Source data:
• • • • • • •

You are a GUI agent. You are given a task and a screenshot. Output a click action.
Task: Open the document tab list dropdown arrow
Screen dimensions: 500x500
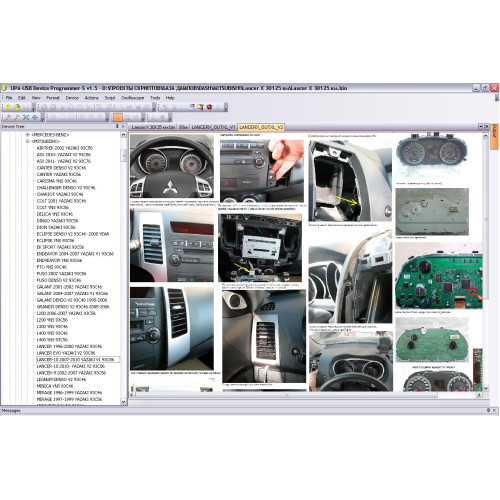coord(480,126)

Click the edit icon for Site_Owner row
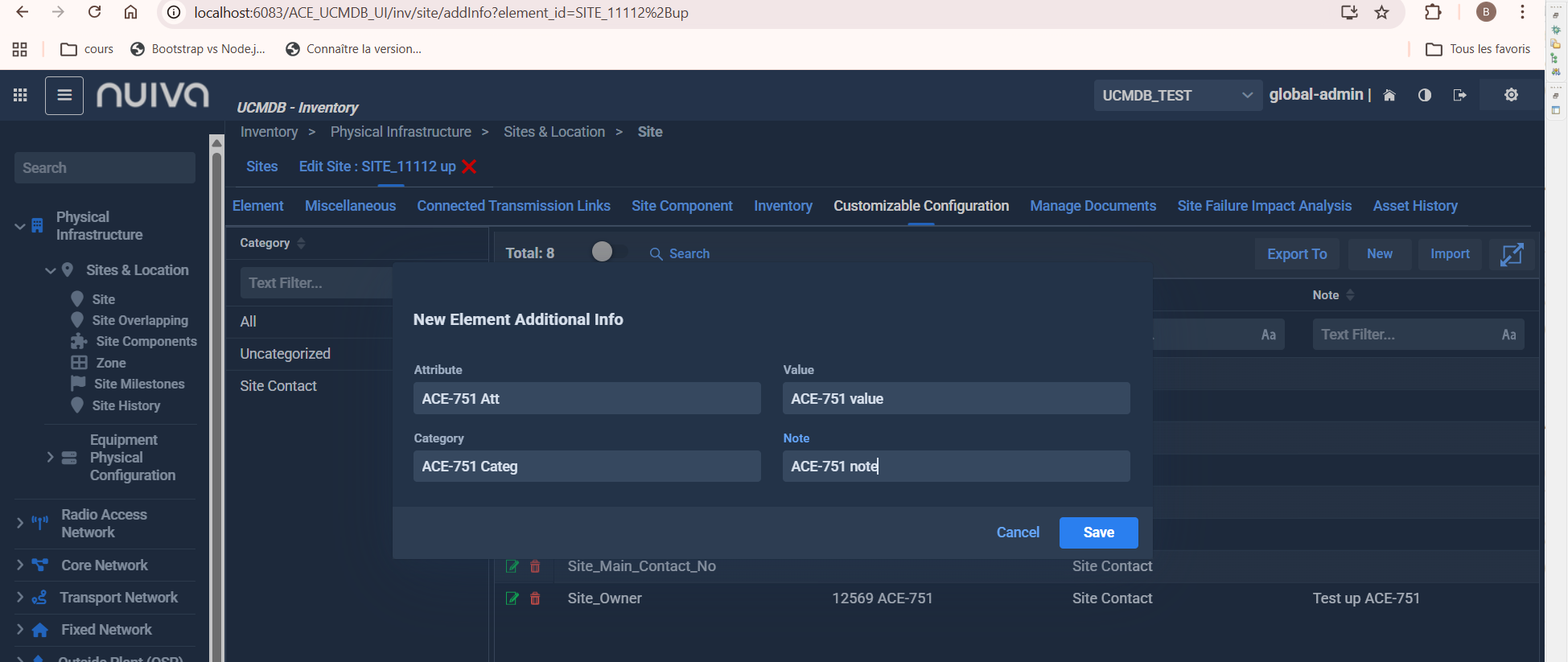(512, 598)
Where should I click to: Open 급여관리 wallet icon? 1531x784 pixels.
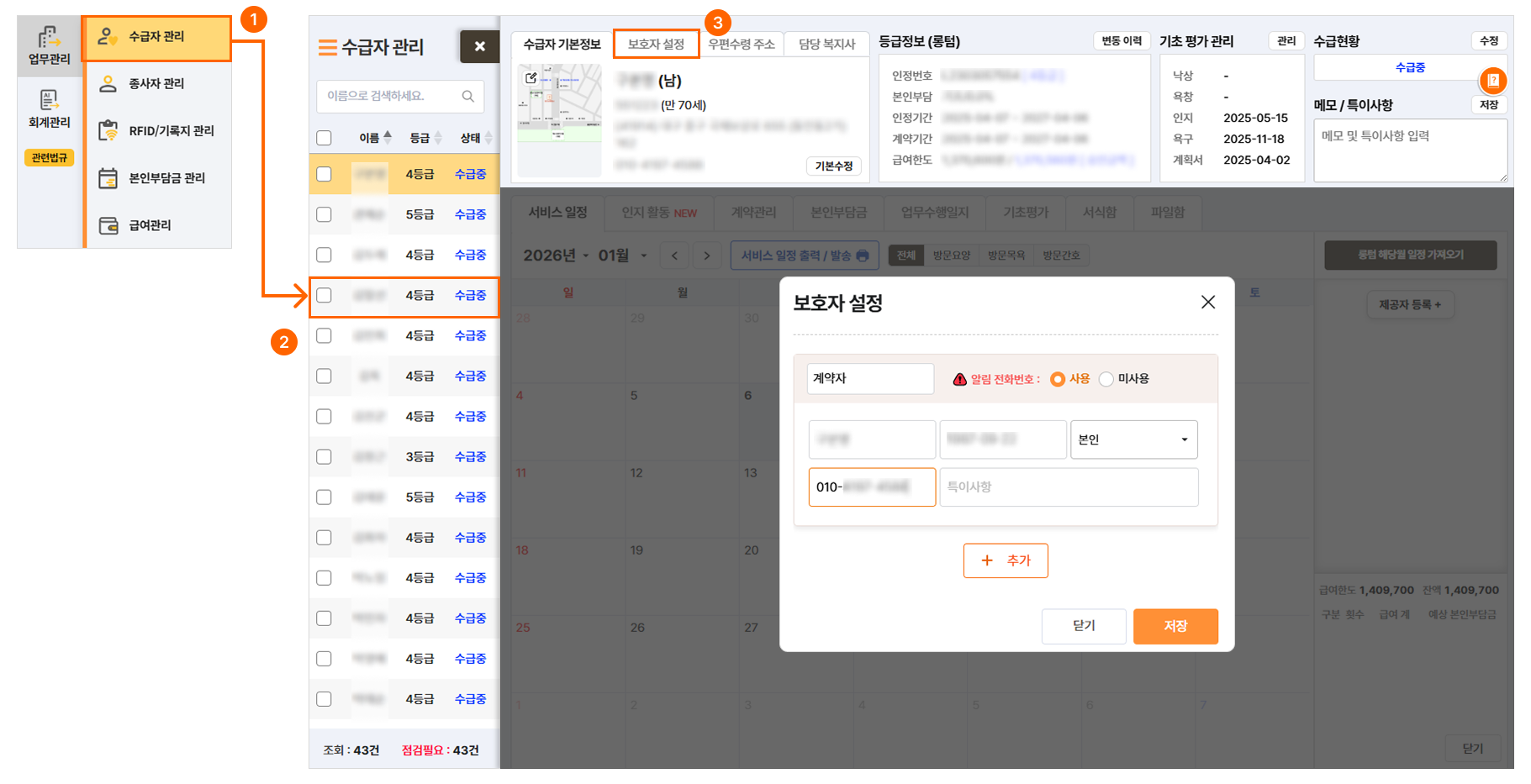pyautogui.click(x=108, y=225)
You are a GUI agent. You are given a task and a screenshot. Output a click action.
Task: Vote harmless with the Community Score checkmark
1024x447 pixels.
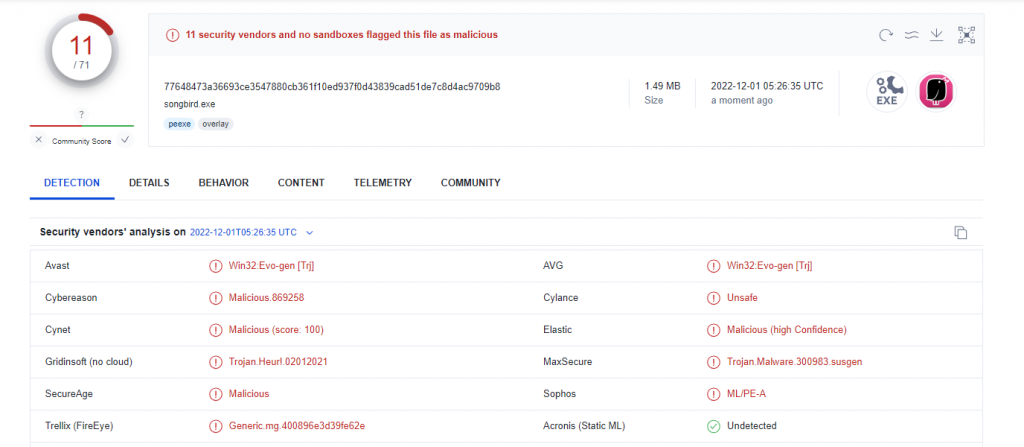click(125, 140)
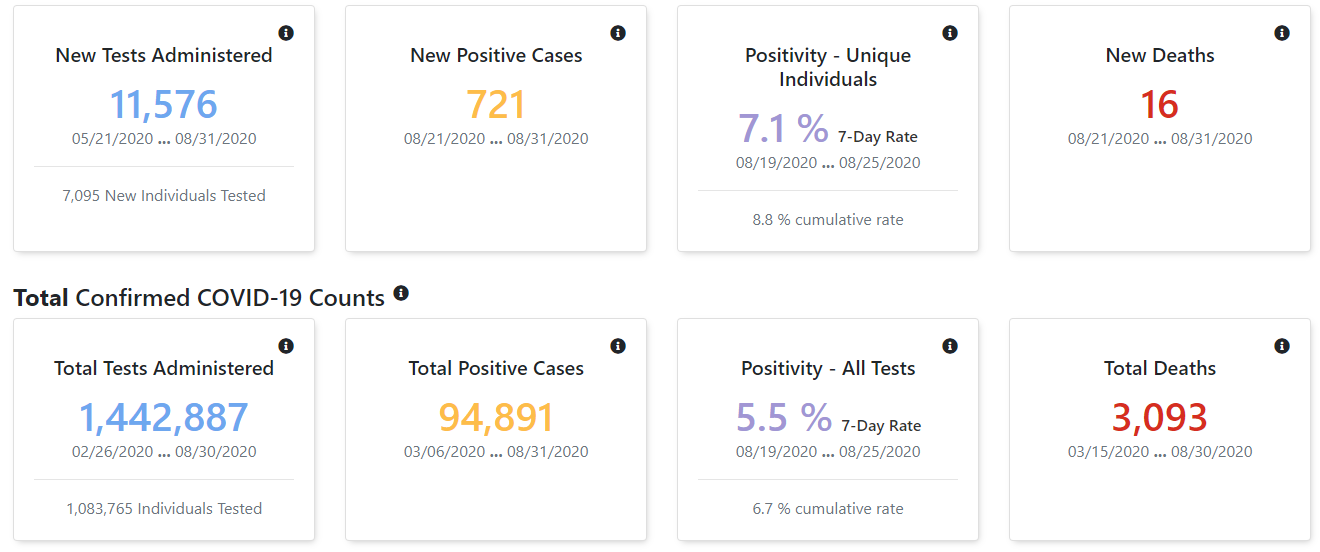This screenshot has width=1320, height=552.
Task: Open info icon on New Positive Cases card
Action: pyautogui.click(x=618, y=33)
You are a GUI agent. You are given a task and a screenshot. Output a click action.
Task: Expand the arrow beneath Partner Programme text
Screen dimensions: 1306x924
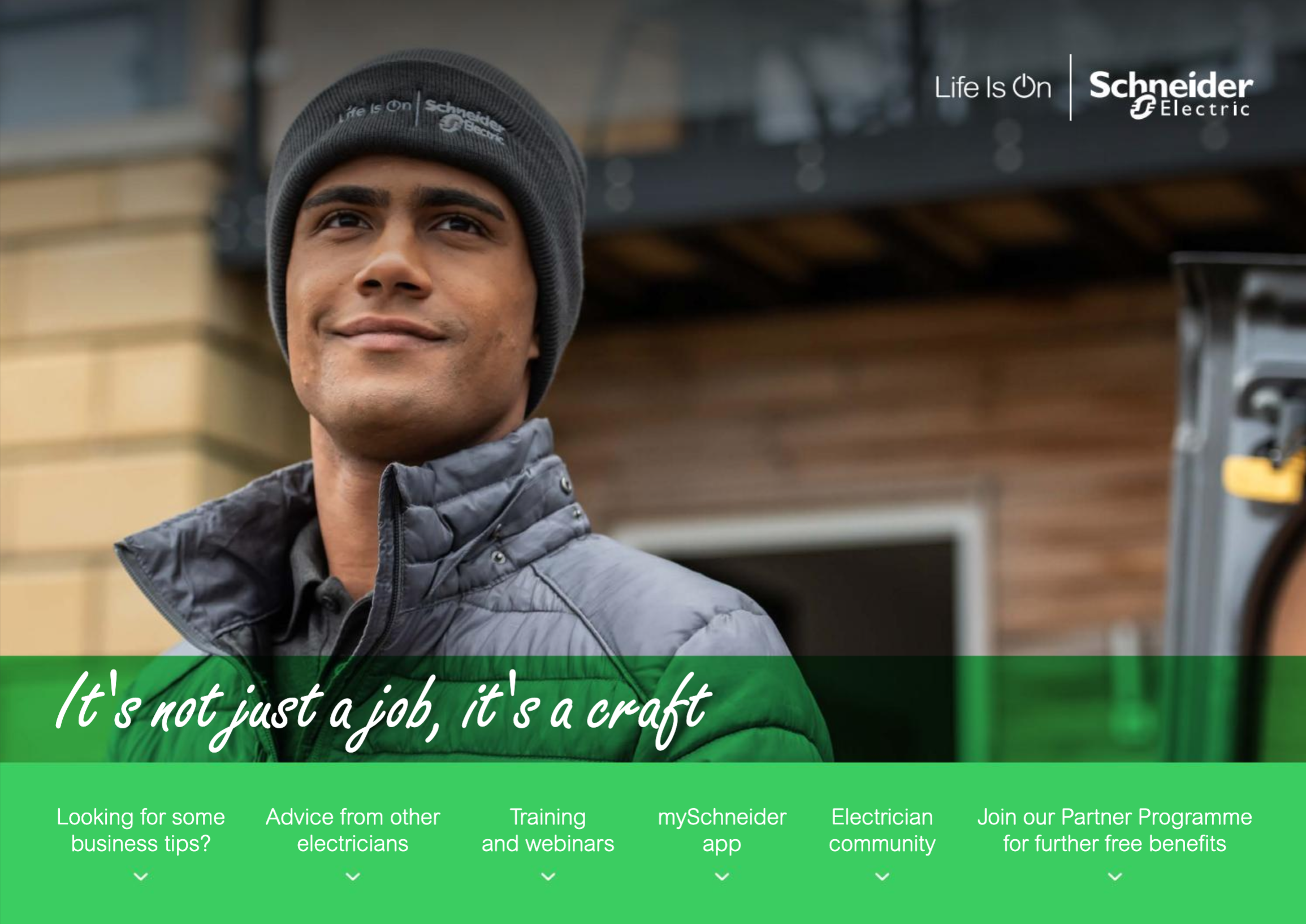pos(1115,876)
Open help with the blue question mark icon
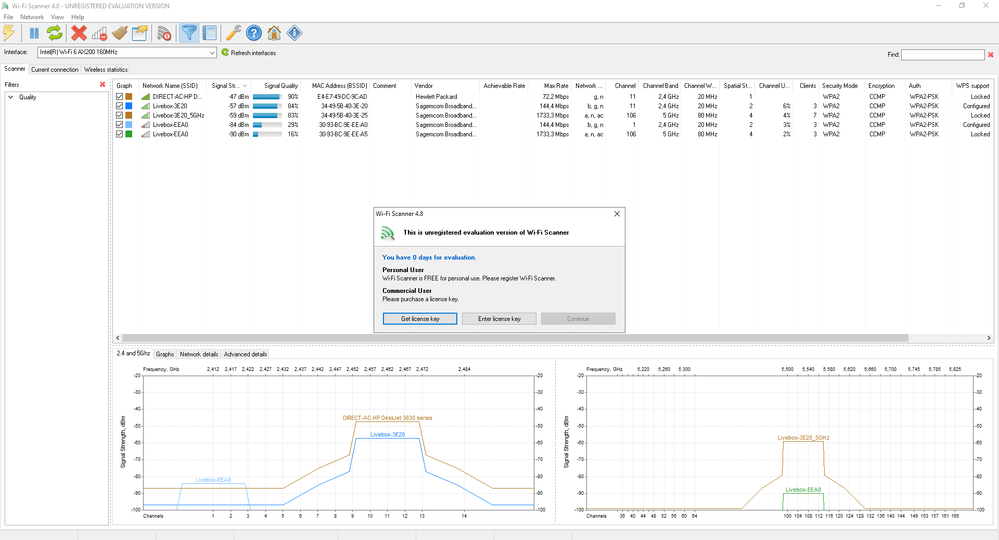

• • • • • • •

Problem details: Pictures stay out. Write out everything else in the material exactly.

Response area:
You are a GUI agent. You are given a task and a screenshot. Output a click action.
Task: Open the document tab list dropdown arrow
Screen dimensions: 500x500
coord(480,126)

Click the edit icon for Site_Owner row
(512, 598)
Where should I click to: Open 급여관리 wallet icon? 1531x784 pixels.
pyautogui.click(x=108, y=225)
You are a GUI agent. You are given a task and a screenshot. Output a click action.
Task: Vote harmless with the Community Score checkmark
1024x447 pixels.
click(125, 140)
This screenshot has width=1320, height=552.
Task: Open info icon on New Positive Cases card
Action: pyautogui.click(x=618, y=33)
You are a GUI agent. You are given a task and a screenshot. Output a click action.
Task: Expand the arrow beneath Partner Programme text
Screen dimensions: 1306x924
pos(1115,876)
Open help with the blue question mark icon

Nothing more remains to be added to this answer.